# Goal of the exercise
Reproduce exactly the lines below, starting at the line that contains "Screen dimensions: 1053x488" and ending with the last line of the records, both included; leave out any pictures.

Stored data entries
● ● ● ● ● ● ●

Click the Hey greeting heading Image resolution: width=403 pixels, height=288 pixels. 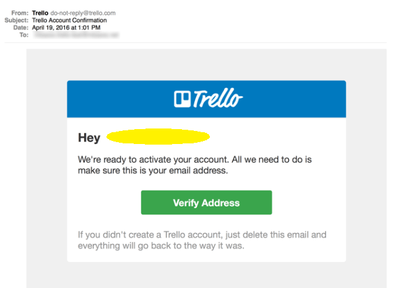point(89,138)
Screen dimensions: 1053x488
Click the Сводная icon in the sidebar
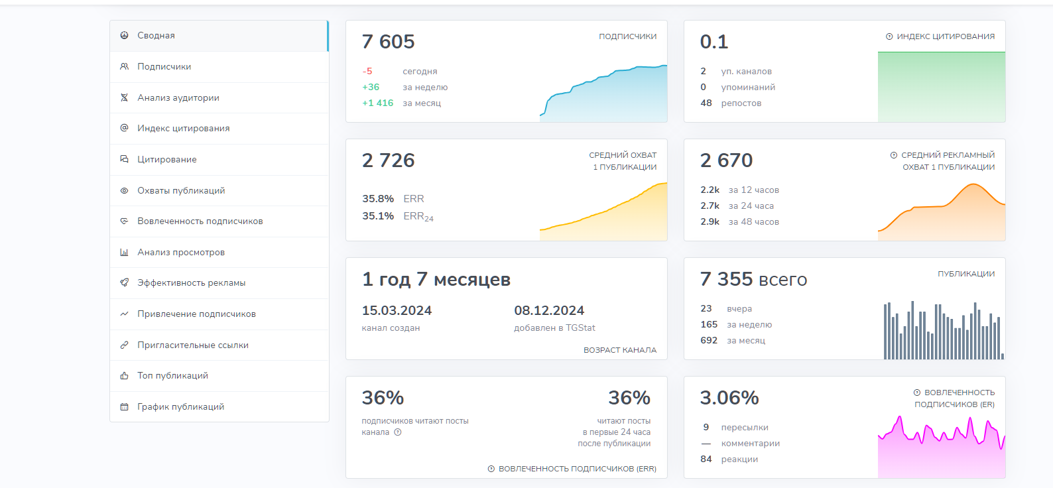pos(124,36)
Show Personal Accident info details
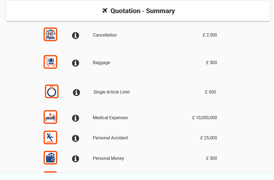This screenshot has height=180, width=274. [x=75, y=138]
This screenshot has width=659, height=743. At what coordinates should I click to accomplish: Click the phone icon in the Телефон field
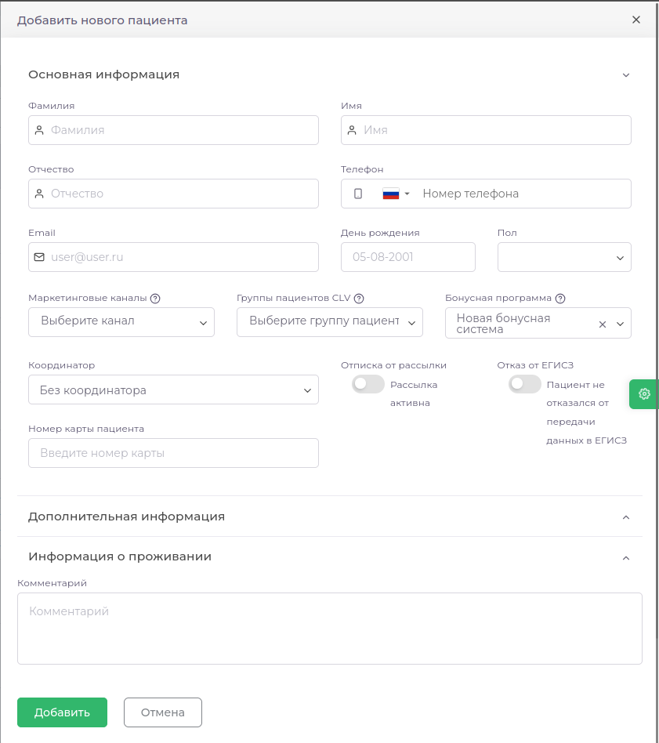click(x=357, y=194)
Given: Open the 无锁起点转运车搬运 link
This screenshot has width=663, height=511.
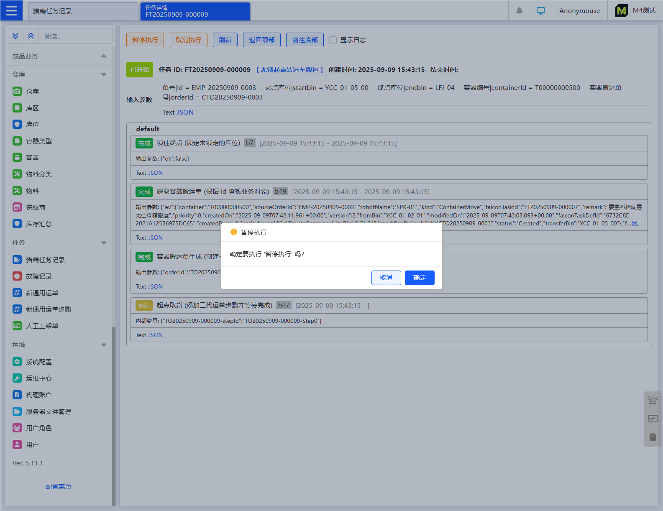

● ● ● ● ● ● ●

# Output for this exercise
Screen dimensions: 1053x488
Click the Сводная icon in the sidebar
pos(124,36)
Show Personal Accident info details
This screenshot has height=180, width=274. [x=75, y=138]
This screenshot has width=659, height=743. At what coordinates should I click to accomplish: Click the phone icon in the Телефон field
click(x=357, y=194)
Given: Open the 无锁起点转运车搬运 link
This screenshot has width=663, height=511.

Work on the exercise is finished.